All of this is rooted in a heritage of wargames, one that long preceded electronic games as a medium. It's hard to overstate the impact that these wargames have had on modern entertainment and culture. Dungeons & Dragons emerged from a wargame tradition, bringing with it the concept of the RPG as we know it. More relevantly, our entire notion of the computer strategy game, in all its diversity, comes from those early wargames.

Wargames thrived on early computer systems, going back as far as the lost 1972 game Empire but truly finding their stride in the early '90s with titles such as Steel Panthers and Panzer General. These titles were a natural fit for a computer environment - letting the machine handle the behind-the-scenes calculations meant that the human player could focus entirely on the tactics. That didn't necessary simplify things, though, as many of these games revelled in their complexity. It was an age when strategy games shipped with manuals as big as dictionaries, accompanied by wall-sized posters detailing unit interactions. And you were expected to keep those posters on the wall over your desk and that manual close at hand as you played. It was, in some sense, a commitment - to a game, maybe even a way of life.

Yet these strategy games arguably heralded the dawn of an age of accessibility. Yes, the rules were still impenetrable, but the logistics were simpler. You no longer had to spend thousands of dollars on figurines and miniatures or invest hundreds of person-hours into their construction and maintenance. And you had a means to learn those rules without having to make trips to a specialty hobby shop that might not be anywhere close to your house.

In short, Paradox titles only seem so imposing because people who never would have played them are now being exposed to them. The result has been plenty of confusion. However, by the standards of these games, Europa Universalis IV is hardly the rules nightmare that it may seem at first glance.

I've heard people say that Europa Universalis IV is, at heart, a game about managing resources. You have five critical resources (money, soldiers, and three categories of "monarch power"), and much of the game is about identifying which ones are most needed, which are less valuable, and exchanging the latter for the former whenever possible. Add one additional element - managing military alliances - and you're ready to conquer the world. In this way, it is far more refined than its forerunner, Europa Universalis III, which presented the player with a baffling array of sliders and buttons and only half a hint as to what manipulating them might do.

Maybe you aren't buying this. That's understandable - even more streamlined strategy series such as Civilization and Total War aren't going to appeal to everyone, either.

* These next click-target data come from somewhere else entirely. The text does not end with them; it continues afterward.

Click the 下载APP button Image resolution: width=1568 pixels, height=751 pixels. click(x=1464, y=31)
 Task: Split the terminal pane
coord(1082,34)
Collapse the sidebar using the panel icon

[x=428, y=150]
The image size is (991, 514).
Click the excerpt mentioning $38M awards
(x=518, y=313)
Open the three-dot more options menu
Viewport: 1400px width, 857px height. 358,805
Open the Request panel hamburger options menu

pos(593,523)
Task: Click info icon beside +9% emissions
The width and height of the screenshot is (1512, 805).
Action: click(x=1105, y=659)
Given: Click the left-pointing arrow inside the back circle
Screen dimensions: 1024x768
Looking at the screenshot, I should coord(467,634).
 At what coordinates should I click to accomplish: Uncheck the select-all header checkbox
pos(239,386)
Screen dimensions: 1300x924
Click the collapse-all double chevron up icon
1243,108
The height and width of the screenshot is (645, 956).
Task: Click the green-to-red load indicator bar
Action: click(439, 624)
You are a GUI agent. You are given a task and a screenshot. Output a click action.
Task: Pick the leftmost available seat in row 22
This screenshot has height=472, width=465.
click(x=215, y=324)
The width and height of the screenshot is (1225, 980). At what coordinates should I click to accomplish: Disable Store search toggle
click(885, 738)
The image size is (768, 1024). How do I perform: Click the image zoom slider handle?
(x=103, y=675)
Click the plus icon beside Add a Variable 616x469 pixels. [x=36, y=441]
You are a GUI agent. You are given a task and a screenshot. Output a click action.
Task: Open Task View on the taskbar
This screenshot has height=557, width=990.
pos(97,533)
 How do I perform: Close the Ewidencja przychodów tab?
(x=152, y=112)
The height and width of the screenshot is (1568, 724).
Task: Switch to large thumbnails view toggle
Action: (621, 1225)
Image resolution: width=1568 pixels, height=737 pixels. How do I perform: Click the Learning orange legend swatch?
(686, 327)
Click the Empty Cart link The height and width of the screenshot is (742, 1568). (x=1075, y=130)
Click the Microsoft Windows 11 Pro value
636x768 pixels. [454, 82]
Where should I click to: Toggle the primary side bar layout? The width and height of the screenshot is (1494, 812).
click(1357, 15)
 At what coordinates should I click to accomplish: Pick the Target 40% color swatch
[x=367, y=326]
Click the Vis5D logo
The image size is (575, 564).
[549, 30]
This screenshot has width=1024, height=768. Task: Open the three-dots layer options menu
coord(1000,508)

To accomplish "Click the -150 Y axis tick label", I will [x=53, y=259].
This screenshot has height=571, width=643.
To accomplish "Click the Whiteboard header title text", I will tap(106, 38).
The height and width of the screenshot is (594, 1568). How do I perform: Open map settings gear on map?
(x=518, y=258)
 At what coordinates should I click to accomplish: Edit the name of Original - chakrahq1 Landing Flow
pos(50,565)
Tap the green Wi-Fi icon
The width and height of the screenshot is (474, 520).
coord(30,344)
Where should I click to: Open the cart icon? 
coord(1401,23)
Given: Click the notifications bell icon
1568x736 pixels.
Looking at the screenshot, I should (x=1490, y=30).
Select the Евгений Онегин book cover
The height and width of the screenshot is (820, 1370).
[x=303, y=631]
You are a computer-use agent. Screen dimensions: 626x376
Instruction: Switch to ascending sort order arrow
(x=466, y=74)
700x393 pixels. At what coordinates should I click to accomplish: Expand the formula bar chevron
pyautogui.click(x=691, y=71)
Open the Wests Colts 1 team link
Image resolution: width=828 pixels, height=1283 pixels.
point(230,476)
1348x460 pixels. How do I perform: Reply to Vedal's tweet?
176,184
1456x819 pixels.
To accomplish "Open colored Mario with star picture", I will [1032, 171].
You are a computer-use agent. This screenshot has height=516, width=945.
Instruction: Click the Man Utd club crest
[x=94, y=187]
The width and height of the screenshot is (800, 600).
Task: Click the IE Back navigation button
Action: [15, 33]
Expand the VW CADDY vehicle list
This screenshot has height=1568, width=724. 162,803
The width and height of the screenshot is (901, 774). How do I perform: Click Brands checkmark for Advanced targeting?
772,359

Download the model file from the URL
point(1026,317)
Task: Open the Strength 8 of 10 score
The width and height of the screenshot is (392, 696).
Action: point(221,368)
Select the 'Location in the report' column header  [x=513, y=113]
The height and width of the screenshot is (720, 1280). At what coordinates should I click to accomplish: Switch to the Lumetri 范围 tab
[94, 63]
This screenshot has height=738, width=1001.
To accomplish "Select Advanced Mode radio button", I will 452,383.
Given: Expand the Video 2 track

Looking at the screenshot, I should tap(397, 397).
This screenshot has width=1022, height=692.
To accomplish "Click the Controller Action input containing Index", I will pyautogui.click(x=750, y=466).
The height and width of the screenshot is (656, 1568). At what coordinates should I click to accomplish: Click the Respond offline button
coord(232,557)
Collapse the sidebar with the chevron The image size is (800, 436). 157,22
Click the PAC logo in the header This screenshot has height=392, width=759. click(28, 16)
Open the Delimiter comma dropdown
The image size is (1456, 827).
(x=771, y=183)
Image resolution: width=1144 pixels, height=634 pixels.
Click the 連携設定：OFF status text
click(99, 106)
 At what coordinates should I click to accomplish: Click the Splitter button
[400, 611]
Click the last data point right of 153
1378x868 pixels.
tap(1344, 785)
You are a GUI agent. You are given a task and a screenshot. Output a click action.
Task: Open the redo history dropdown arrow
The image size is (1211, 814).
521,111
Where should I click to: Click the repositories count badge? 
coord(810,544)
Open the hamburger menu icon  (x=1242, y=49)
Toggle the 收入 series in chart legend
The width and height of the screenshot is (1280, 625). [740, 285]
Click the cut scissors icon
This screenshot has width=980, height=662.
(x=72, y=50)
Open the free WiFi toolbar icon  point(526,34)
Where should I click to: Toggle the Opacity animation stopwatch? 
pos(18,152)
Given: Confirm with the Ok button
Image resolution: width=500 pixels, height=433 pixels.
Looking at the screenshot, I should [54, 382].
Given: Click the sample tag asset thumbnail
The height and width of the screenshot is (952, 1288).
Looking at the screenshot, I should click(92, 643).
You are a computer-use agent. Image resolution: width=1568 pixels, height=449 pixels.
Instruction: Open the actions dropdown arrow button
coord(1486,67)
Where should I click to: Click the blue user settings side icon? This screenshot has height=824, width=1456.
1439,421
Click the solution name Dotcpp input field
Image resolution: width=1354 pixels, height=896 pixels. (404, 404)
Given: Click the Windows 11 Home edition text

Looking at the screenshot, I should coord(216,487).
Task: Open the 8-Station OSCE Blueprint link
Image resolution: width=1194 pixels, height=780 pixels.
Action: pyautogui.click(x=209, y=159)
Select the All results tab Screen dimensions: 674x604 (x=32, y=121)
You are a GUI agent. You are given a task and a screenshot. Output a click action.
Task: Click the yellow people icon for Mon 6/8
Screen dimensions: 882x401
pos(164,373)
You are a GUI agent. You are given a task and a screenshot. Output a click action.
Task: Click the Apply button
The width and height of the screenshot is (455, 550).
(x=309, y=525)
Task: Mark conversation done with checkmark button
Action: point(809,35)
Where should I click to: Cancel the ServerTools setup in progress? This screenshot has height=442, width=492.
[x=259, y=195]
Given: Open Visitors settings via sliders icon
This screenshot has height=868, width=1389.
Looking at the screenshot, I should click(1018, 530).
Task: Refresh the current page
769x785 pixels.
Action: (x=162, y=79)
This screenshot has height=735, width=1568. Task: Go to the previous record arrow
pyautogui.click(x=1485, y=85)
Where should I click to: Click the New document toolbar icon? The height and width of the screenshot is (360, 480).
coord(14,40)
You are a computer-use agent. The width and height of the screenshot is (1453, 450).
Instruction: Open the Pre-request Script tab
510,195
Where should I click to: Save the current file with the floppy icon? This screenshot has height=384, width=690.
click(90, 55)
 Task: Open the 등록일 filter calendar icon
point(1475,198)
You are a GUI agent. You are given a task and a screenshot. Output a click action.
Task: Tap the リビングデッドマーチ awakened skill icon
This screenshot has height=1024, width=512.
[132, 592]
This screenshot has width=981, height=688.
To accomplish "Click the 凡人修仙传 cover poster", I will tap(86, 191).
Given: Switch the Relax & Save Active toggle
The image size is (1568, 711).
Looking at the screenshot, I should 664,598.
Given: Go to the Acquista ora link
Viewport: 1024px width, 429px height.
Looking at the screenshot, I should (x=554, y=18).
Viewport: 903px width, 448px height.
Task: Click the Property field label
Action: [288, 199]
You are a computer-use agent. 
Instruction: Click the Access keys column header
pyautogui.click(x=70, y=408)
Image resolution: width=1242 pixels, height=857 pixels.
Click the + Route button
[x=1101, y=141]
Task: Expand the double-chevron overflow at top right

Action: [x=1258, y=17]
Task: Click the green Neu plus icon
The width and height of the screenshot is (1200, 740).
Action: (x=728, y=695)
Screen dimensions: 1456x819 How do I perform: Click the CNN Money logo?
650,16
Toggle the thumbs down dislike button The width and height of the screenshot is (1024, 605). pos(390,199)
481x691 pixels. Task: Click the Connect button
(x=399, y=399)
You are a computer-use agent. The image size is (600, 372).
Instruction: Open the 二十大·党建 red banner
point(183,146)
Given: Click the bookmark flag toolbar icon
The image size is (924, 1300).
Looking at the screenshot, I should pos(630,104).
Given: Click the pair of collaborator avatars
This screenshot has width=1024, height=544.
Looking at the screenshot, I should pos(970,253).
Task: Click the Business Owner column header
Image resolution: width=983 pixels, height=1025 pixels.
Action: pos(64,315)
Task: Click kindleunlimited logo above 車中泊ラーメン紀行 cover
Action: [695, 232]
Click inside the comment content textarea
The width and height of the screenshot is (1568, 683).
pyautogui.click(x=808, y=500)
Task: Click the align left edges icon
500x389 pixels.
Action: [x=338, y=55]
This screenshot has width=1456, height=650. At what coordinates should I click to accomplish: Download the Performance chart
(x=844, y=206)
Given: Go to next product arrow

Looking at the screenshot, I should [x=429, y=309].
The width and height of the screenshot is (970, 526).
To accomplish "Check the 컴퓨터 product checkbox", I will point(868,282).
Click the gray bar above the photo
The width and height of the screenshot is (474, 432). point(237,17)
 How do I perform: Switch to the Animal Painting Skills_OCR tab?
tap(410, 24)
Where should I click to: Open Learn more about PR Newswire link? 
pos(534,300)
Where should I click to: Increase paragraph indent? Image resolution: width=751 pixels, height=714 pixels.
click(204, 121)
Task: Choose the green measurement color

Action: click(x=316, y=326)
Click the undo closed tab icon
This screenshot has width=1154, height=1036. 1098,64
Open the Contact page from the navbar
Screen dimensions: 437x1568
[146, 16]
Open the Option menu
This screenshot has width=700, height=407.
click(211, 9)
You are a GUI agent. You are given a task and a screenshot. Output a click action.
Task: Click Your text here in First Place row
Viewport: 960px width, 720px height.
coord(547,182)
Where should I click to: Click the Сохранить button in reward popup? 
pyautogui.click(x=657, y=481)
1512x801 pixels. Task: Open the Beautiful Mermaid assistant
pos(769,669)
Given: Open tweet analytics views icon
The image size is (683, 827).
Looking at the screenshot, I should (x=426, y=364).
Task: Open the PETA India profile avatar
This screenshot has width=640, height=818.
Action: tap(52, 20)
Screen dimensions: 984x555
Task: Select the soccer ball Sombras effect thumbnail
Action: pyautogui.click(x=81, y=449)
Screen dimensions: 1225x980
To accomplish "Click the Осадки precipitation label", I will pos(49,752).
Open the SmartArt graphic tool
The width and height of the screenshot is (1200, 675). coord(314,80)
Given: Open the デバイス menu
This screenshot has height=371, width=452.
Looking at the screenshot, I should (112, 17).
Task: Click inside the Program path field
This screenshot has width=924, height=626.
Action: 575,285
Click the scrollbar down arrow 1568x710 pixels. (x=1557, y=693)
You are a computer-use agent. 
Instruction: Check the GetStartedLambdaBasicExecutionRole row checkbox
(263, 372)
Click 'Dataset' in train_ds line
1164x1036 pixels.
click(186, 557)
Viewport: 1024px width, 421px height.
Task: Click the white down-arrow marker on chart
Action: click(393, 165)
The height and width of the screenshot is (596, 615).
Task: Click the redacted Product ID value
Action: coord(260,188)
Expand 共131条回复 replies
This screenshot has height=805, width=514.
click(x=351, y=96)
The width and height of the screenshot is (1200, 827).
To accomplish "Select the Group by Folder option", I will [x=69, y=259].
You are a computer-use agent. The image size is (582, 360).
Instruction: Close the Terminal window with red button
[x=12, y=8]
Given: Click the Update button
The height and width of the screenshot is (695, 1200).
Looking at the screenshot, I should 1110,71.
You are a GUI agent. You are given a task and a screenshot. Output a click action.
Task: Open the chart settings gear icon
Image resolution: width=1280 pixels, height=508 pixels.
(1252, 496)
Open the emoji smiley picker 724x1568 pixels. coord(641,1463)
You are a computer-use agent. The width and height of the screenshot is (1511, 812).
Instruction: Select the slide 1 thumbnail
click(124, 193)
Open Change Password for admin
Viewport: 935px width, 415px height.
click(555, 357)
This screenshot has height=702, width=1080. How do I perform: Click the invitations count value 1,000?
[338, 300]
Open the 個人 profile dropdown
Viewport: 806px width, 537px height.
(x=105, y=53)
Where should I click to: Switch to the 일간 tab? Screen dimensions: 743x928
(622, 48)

But what is the appeal for people who do like them?

There's a stereotype about wargamers, that they start to believe that they really are generals. That right there speaks to the emotional power of strategy games. The magic in any game is that it enables the player to do something that he can't in real life, whether that's racing a Formula 1 car or sneaking into a secured military installation. Strategy and simulation games raise the stakes even higher, putting the fate of empire (or a planet, or a star system) in the player's hands.

It's all the more intoxicating when the planet is Earth and the empires are real. Strategy games set in historical periods offer an opportunity to completely upend history - and this is a big part of the appeal of Paradox's games.

For someone new to Europa Universalis IV, it makes sense to take the reins of a powerful state - Castile, Muscovy, the Ottoman Empire - and follow the patterns of history. The real challenge, though, comes from defying history and seeing what comes of it. What would have happened if Granada, last of the Moorish states in Iberia, had resisted the Reconquista and Islam had remained a force on the peninsula? What if the dying Malian Empire, once one of the wealthiest states on the planet, had used the last of its riches to become a colonial power? Or if one of the elector-princes of the Holy Roman Empire had stood against Hapsburg influence and unified Germany through force hundreds of years early? Or if the Khans of the northern steppes had returned from the dust of history and recreated Temujin's conquests?

All of this is part of the emergent quality that exists in many strategy games, but is key to those made by Paradox. A well-made strategy game weaves a complex and unpredictable narrative out of very simple elements. Europa Universalis really leans in to this, because there's no telling what the world will look like at the end of a 380-year campaign. The games bias their events to generally map the flow of real-world history, but introduce just enough chaos that things can get very strange, even in the absence of player interference. Perhaps France will be fully partitioned by its neighbors and cease to exist. Maybe a religious league war will mushroom into a genuine world war involving dozens of states spread across several continents, with a multitude of brand new nations carved out of the losers.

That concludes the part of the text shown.